Mr Franchina has modified his irrigation practices and technology used on his farm resulting in less water and electricity costs, and reduced irrigation run off.

GDots, a scheduling tool, were installed in representative blocks to monitor soil moisture across the farm so irrigation timing could be matched to crop water use and soil type.

Mr Franchina also addressed soil troublespots on the property by laser leveling and adding ash and mill mud to improve sandy areas in the paddock. 

This increased soil water holding capacity has helped to combat deep drainage and improve irrigation efficiency.

As a result Mr Franchina is applying small irrigation volumes more frequently rather than large volumes less often. He is delighted with the results.

“I have significantly reduced water use, from up to four megalitres per hectare to less than one megalitre,” Mr Franchina said.

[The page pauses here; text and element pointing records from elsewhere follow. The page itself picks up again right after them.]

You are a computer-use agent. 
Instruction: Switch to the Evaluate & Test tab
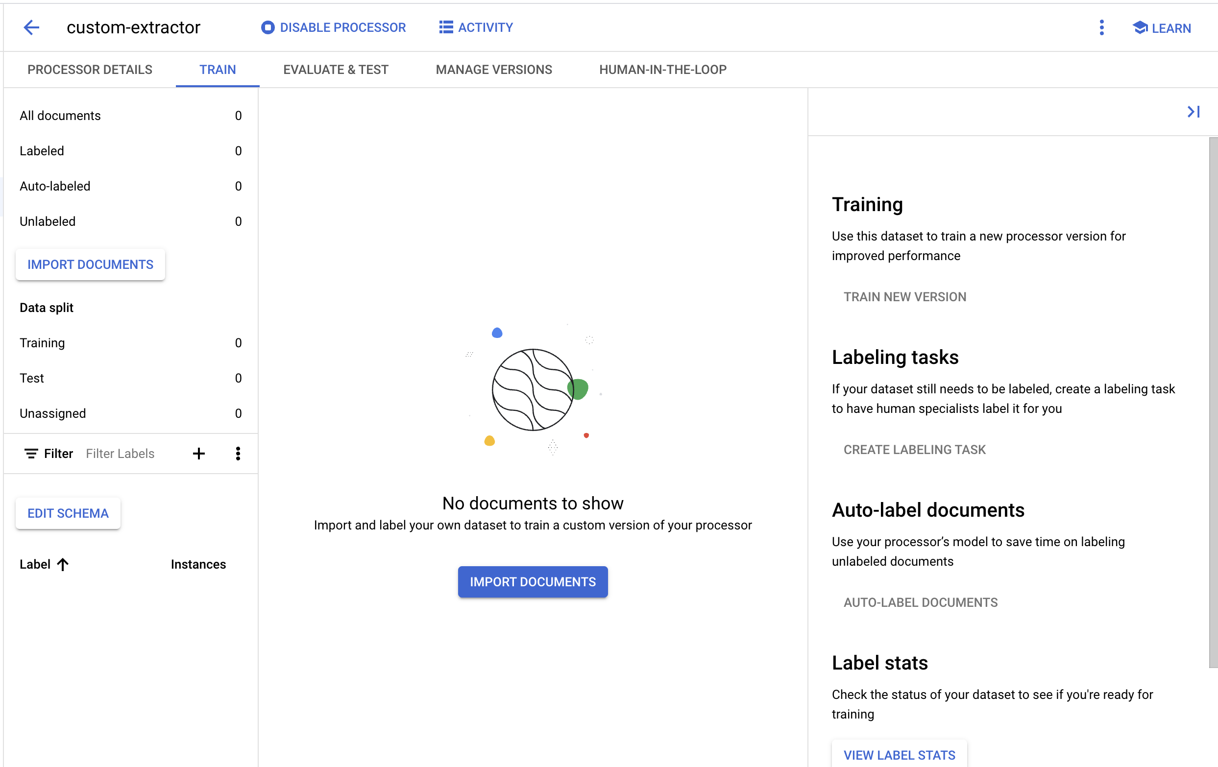coord(336,69)
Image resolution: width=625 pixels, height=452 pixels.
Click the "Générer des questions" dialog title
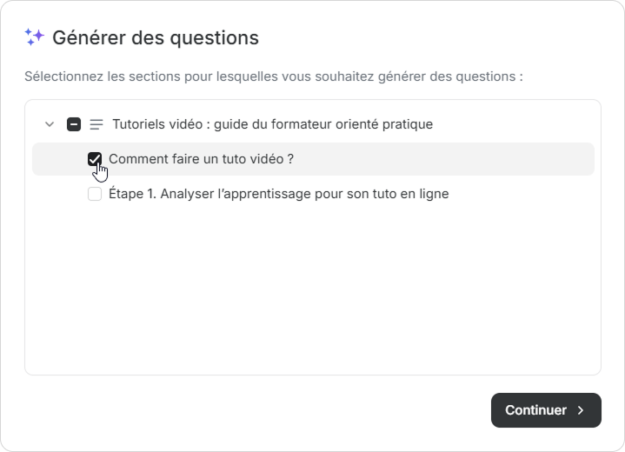pyautogui.click(x=155, y=37)
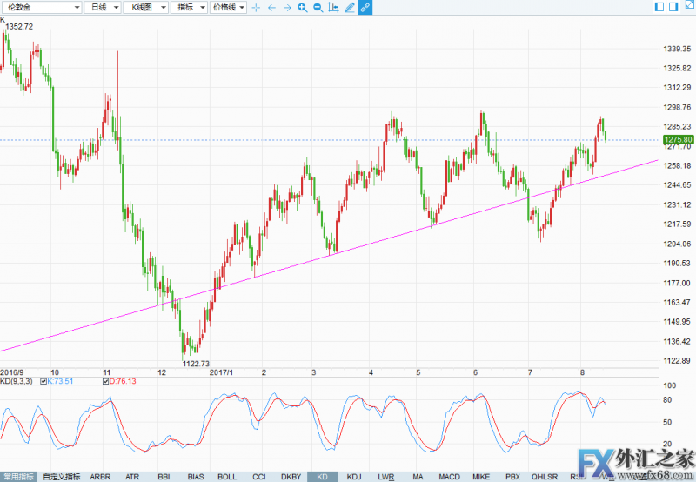Toggle the highlighted link icon
Screen dimensions: 696x482
point(365,7)
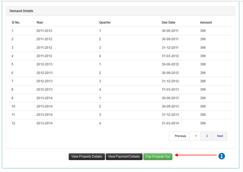This screenshot has height=172, width=243.
Task: Click the blue number 1 callout marker
Action: (221, 156)
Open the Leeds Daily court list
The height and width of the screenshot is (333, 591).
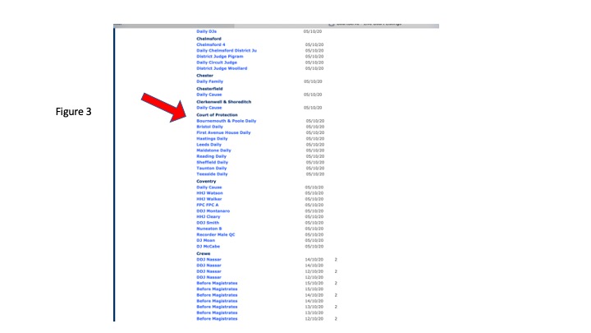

“I’m also irrigating more efficiently, saving two to three days out of an 11-day irrigation cycle.

“This is definitely a more scientific approach to delivering what the crop needs in the way of water. I’m only putting on what the plants need a day.

“It’s highlighted that you can’t manage what you can’t measure. Receiving real time information from the GDots means we can make informed decisions around irrigation scheduling, which is also improving business efficiency,” he said.

Mr Franchina said the assistance received through The Reef Alliance Program Phase II had made it possible for him to fast track his irrigation improvements by at least five years.

The program has supported Mr Franchina to develop an irrigation improvement plan, as well as tailored extension and agronomic support.

“Through this project I’ve been able to reduce water usage by 140 megalitres per year and cut my pumping costs by a third,” Mr Franchina said.

NQ Dry Tropics Sugarcane project officer Michael Hobbs said the project was helping Mr Franchina to achieve real outcomes on the ground and assisting to implement changes to farming practices faster than growers otherwise would have been able. 

“Mr Franchina has been able to improve irrigation efficiency and save water without sacrificing yield,” Mr Hobbs said.

“He has been able to improve irrigation application efficiency by incorporating crop growth measurements and water use data into the irrigation schedule, and adjusting irrigation volumes to suit the amount of water used by the crop since the last irrigation,” he said.

The Reef Alliance Program is funded by the partnership between the Australian Government’s Reef Trust and the Great Barrier Reef Foundation.